California Church Shut Down Temporarily For Not Complying With County Health Orders

( A church in San Jose, California, has been prohibited from holding indoor services.

Santa Clara County has issued more than $350,000 in fines already to Calvary Chapel for violating coronavirus-related restrictions. On Monday, a county superior court judge issued a temporary restraining order to stop the church from holding their services.

According to the court, Calvary Chapel has been holding indoor gatherings that have included up to 600 people, which has posed the threat of becoming a “superspreader event.” Since May, the church has reportedly been holding in-person services without integrating social-distancing measures or requiring people to wear masks, according to officials with the county.

Health orders in Santa Clara County currently restrict indoor gatherings to only 100 people. Even in these situations, social-distancing measures must be followed, and all people must wear masks.

Last week, the county filed for a restraining order against the church as well as its pastor, Mike McClure. The district attorney for the county as well as the county’s counsel said filing the lawsuit was the “only remedy” because Calvary Chapel had refused up to that point to comply with the county’s health orders.

In a statement issued last week, officials with the county said:

“County officials spent months trying to work with church officials to get them to come into compliance voluntarily and issued fines when they refused. After church officials made clear they had no intention of ending their dangerous conduct, the County Counsel and District Attorney filed the request for a court order.”

According to the lawsuit, Calvary Chapel held in-person services and “trumpeted” them on livestreams it held, which was endangering both members and non-members of the congregation.

Counsel for Santa Clara County, James Williams, said last week:

“Santa Clara County has been fortunate to have the entire community come together, but this particular entity has been unwilling to follow any of the precautions. Our only goal is to have them practice their faith in a safe manner.”

Following the court’s decision Monday, Williams said in a press release:

“We are satisfied by the Court’s recognition that these violations of County and State Health Officer orders pose a threat to the broader community and issued an injunction to require the implementation of public health safeguards. The County fully supports the right to worship, and the health orders create a pathway for religious institutions to do so in a safe manner that helps protect the community’s wellbeing during a pandemic.”

When issuing its ruling for the temporary restraining order, the court also set a December 1 hearing to determine whether that restraining order would be extended.

The attorney representing both Calvary Chapel and McClure, Mariah Gondeiro, said it was unnecessary to shut down the church. Following the ruling, Gondeiro commented:

“The reality is, the church has not experienced one known COVID-19 case. Pastor Mike McClure’s church has been a refuge for so many hurting people suffering from anxiety, depression and even thoughts of suicide.”

▶ _Data provided_
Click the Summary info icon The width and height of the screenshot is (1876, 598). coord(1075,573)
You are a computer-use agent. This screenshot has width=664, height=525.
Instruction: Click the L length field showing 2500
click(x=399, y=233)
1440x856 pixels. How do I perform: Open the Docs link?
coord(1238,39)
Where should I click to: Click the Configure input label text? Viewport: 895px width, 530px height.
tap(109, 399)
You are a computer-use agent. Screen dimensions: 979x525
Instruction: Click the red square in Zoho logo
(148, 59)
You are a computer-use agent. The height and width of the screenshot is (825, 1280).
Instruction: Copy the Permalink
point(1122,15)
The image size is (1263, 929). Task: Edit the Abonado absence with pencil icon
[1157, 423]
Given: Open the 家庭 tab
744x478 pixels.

▶ _Task objective_
Edit the church shutdown article from the section starting at "Santa Clara County has issued" and ending at "must wear masks.", and give that section again with "masks" changed to "face coverings".

▶ _Exercise result_
Santa Clara County has issued more than $350,000 in fines already to Calvary Chapel for violating coronavirus-related restrictions. On Monday, a county superior court judge issued a temporary restraining order to stop the church from holding their services.

According to the court, Calvary Chapel has been holding indoor gatherings that have included up to 600 people, which has posed the threat of becoming a “superspreader event.” Since May, the church has reportedly been holding in-person services without integrating social-distancing measures or requiring people to wear face coverings, according to officials with the county.

Health orders in Santa Clara County currently restrict indoor gatherings to only 100 people. Even in these situations, social-distancing measures must be followed, and all people must wear face coverings.